Year 0.015958766493153923
Education exp. %GNI 0.027260969305166017
Adolescent fertility rate 0.11603164635956699
Age dependency ratio 0.17181650637266851
Agriculture v.add. %GDP 0.1181499905134848
Immunization, measles 0.0583507199596368
Mobile sub./population 0.03969628351164325
Rural population % 0.08819496964150982
Cereal tn/ha ln 0.08429634714432543
GDP US$ per capita ln 0.19144888282384825
GDP US$ ln 0.049793344949270395
Inflation 0.03900157292572559

training acc 1.0
test acc 0.9730878186968839


Linear classifier

In [249]:
log_c = SGDClassifier(loss='log', n_jobs=-1, random_state=17, tol = None, max_iter=1000)
log_c.fit(X_train, Y_train)
print("training acc " + str(log_c.score(X_train, Y_train)))
print("test acc " + str(log_c.score(X_test, Y_test)))

training acc 0.8761814744801513
test acc 0.886685552407932


In [250]:
knn = KNeighborsClassifier(n_jobs = -1)
knn.fit(X_train, Y_train)
print("training acc " + str(knn.score(X_train, Y_train)))
print("test acc " + str(knn.score(X_test, Y_test)))

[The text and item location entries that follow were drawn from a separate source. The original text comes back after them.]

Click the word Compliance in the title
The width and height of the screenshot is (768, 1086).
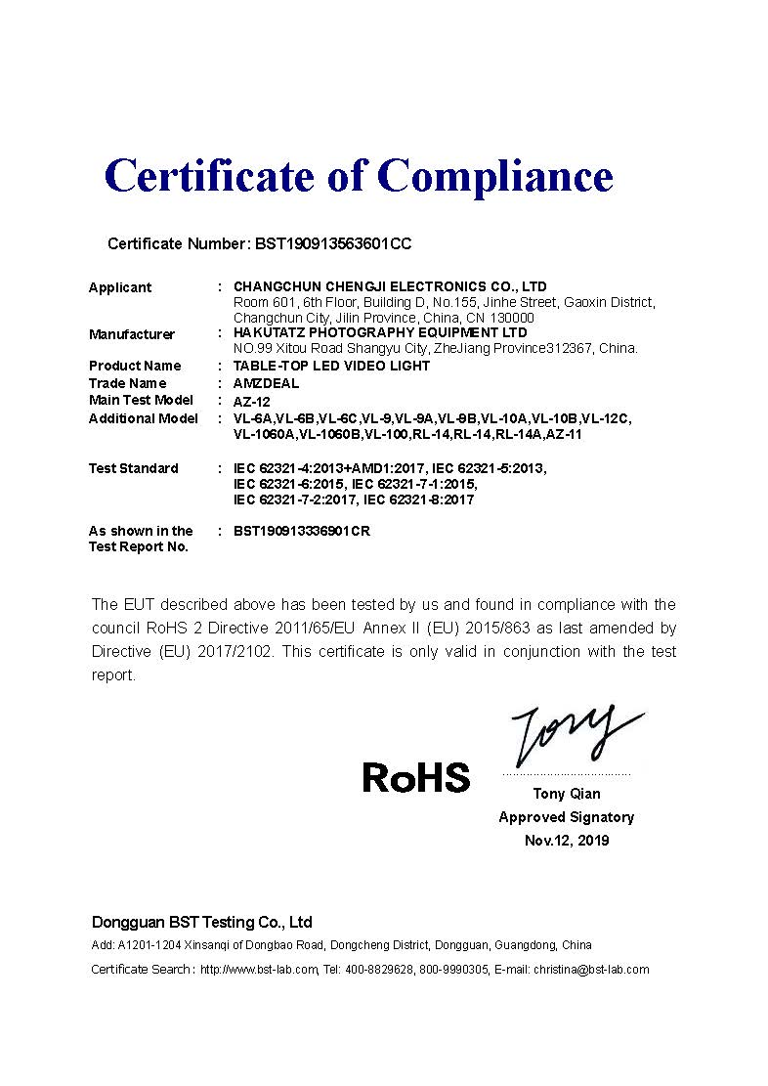(x=494, y=177)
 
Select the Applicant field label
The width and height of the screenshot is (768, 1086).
(x=120, y=287)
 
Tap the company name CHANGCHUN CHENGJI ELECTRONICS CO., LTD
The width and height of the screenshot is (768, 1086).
(x=390, y=286)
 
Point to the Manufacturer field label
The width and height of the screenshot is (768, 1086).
(x=132, y=334)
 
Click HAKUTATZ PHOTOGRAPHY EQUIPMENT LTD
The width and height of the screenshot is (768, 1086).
(x=380, y=333)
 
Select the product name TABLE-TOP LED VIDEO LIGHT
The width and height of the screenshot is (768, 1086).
(x=331, y=366)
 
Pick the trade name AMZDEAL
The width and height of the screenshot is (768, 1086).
(x=266, y=383)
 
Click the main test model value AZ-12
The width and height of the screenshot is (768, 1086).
(x=251, y=401)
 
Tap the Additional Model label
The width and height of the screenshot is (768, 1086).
(x=144, y=418)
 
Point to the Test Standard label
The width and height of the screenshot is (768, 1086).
(x=134, y=468)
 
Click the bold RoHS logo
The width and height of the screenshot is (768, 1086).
(x=415, y=778)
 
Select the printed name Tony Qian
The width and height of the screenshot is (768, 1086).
(x=567, y=794)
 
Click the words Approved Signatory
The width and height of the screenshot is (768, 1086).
(x=566, y=817)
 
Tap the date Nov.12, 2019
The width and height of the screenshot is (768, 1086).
(x=567, y=841)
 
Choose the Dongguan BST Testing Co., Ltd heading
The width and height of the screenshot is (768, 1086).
(x=202, y=922)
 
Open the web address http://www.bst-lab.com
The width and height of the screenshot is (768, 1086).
(x=259, y=970)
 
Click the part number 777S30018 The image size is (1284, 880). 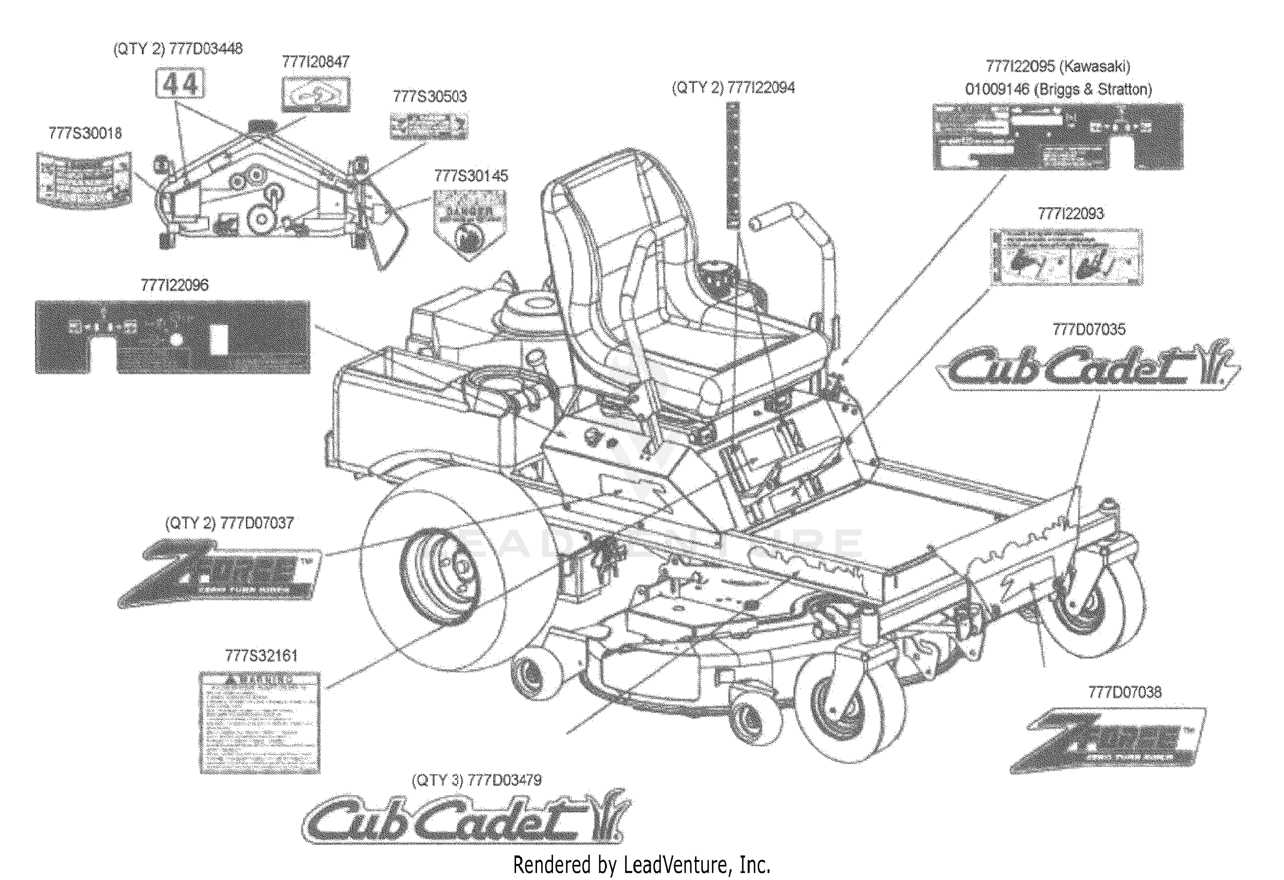pos(85,133)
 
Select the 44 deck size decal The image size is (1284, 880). pos(179,84)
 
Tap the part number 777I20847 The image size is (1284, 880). pos(316,62)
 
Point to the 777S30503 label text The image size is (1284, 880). pos(429,97)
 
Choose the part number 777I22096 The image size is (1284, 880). pos(175,285)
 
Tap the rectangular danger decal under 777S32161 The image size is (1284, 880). pos(260,722)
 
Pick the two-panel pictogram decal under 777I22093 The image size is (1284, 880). pos(1066,257)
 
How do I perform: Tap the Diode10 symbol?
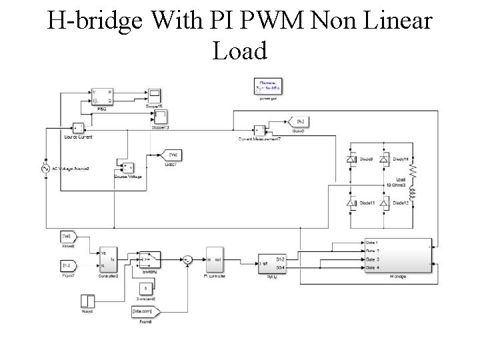[x=385, y=159]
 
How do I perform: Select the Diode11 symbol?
[x=353, y=202]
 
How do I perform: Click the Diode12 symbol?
[x=385, y=202]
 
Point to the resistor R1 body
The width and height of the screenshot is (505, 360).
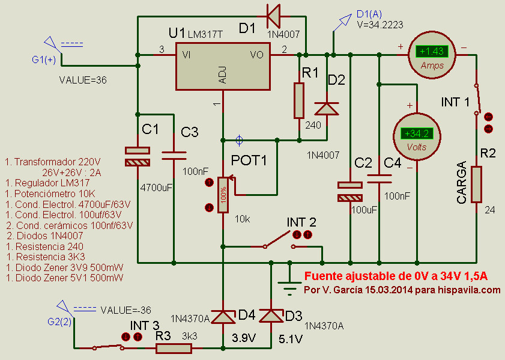[x=299, y=100]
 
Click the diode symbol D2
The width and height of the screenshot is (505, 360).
[x=327, y=109]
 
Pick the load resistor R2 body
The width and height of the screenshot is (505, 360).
[x=477, y=185]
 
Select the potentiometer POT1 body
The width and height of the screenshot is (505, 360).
[x=223, y=194]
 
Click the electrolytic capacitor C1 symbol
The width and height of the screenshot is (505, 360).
[x=138, y=156]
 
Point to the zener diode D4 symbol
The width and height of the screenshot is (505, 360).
[x=223, y=316]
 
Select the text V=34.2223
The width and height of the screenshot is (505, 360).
[x=380, y=25]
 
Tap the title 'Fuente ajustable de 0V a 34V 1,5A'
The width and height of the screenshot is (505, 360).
[x=396, y=276]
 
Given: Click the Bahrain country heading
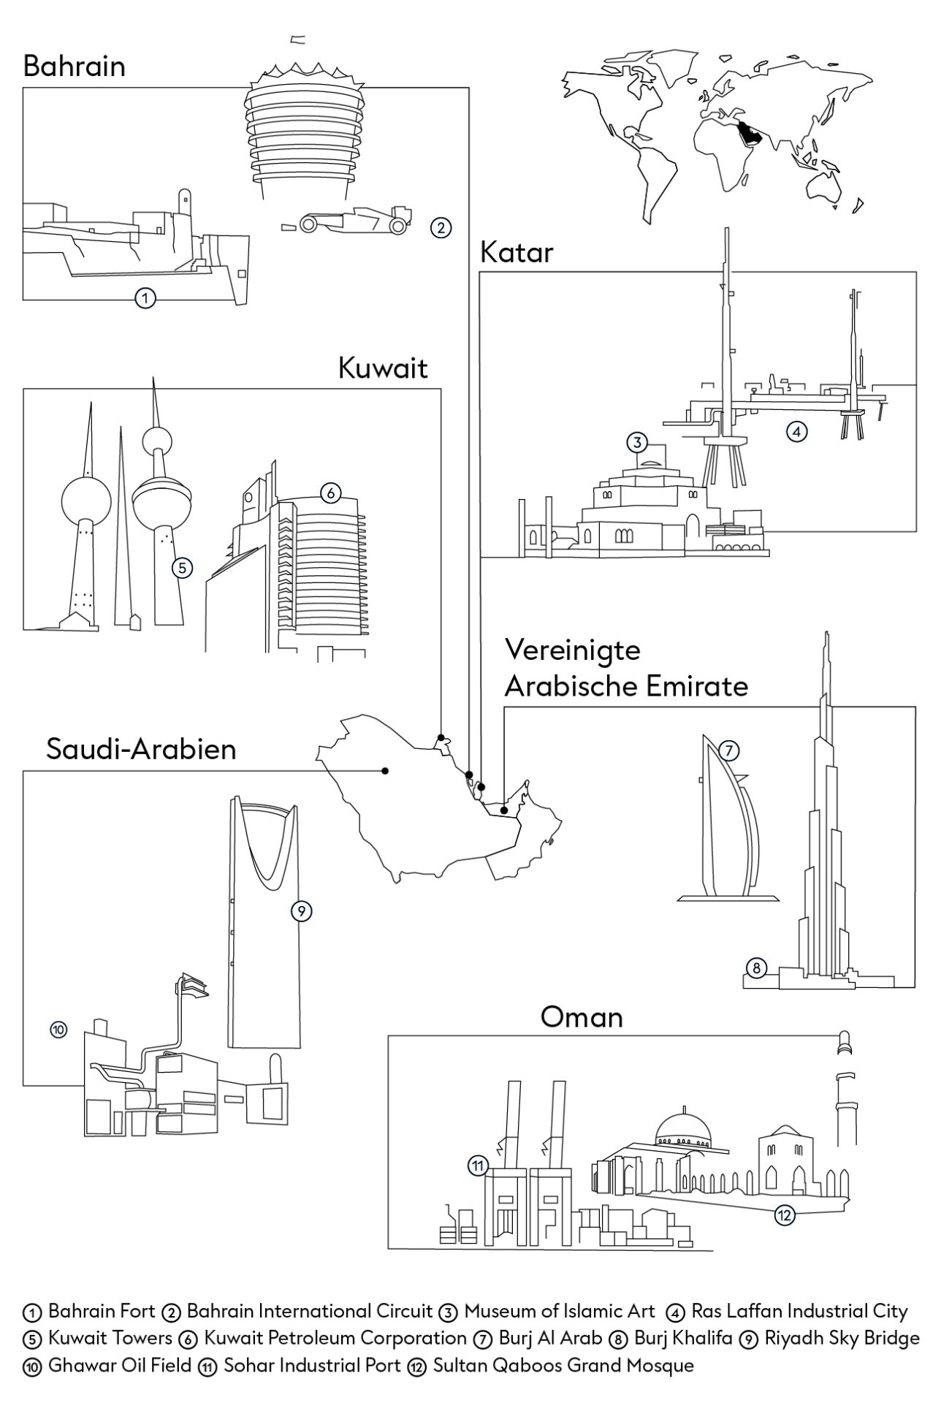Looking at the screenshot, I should pos(74,66).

training acc 0.9810964083175804
test acc 0.9546742209631728


In [251]:
knn_grid = GridSearchCV(KNeighborsClassifier(), param_grid = {'n_neighbors': range(1, 10)}, cv=5)
knn_grid.fit(X_train, Y_train)
print(knn_grid.best_params_)
print('training acc ' + str(knn_grid.best_score_))
print("test acc " + str(knn_grid.score(X_test, Y_test)))

{'n_neighbors': 1}
training acc 0.9725897920604915
test acc 0.9702549575070821


On 75% training 25% test:
Best result - random forest, worst - linear classifier, tried with different parameters, didnt manage to get above 0.87 acc.

KNN (k_neighbours = 1, all other parameters dont imporbe the result significantly) has shown the best result on 25% training 75% test dataset with the same parameters.

In [284]:
knn = KNeighborsClassifier(n_neighbors = 1, n_jobs = -1)
ens1 = VotingClassifier(estimators=[('RFor', rfc), ('KNN', knn), ('Log_c', log_c)], voting='hard', n_jobs = -1)
ens1.fit(X_train, Y_train)
print('training acc ' + str(ens1.score(X_train, Y_train)))
print("test acc " + str(ens1.score(X_test, Y_test)))

training acc 1.0
test acc 0.9759206798866855


The ensemble, despite being very simple, has managed to show better accuracy on the test set than each of the models individually.